Start
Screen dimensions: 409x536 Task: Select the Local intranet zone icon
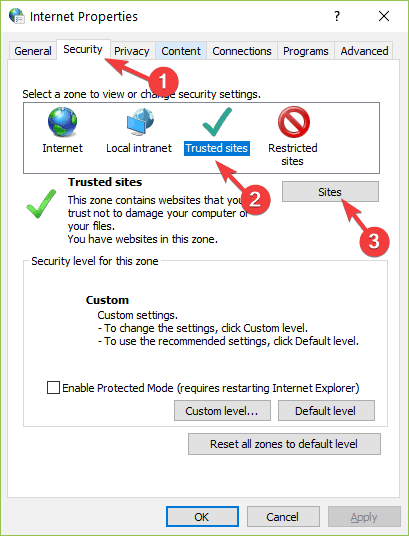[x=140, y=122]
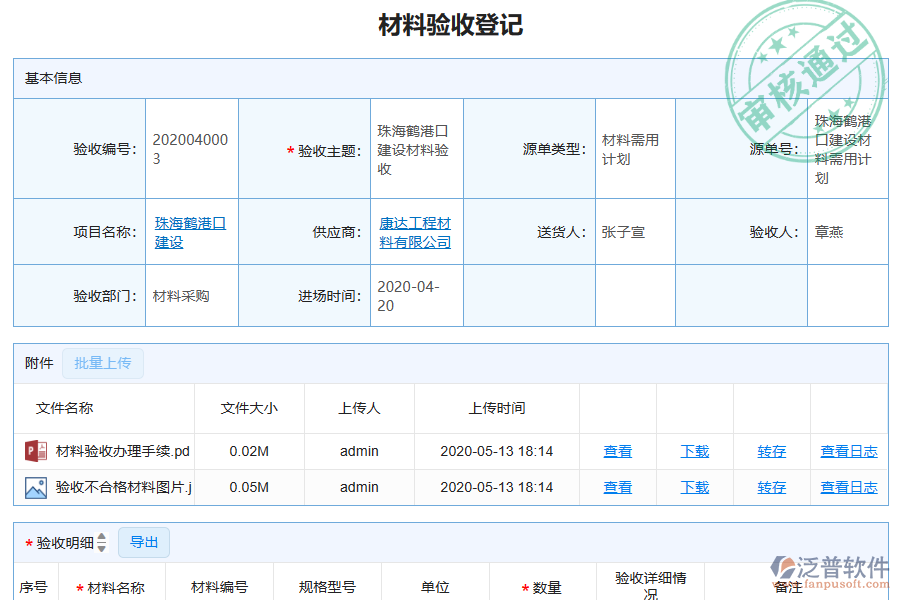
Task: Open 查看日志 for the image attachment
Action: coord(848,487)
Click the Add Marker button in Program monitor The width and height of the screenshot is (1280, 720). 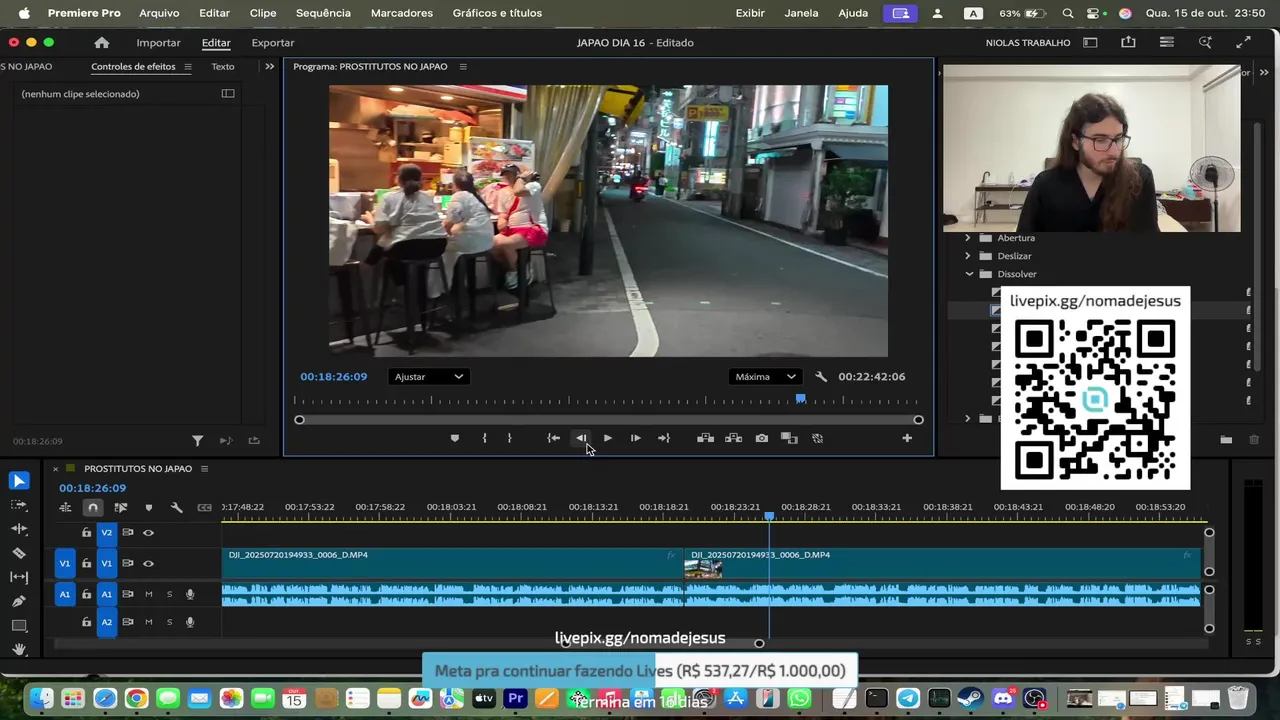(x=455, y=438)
End
**Requirement:** Pick out each line of the entries above that contains the word "Task". Letter case matters.

**Solved problem:**
Screen dimensions: 409x536 Task: Select the Local intranet zone icon
Task: Open 查看日志 for the image attachment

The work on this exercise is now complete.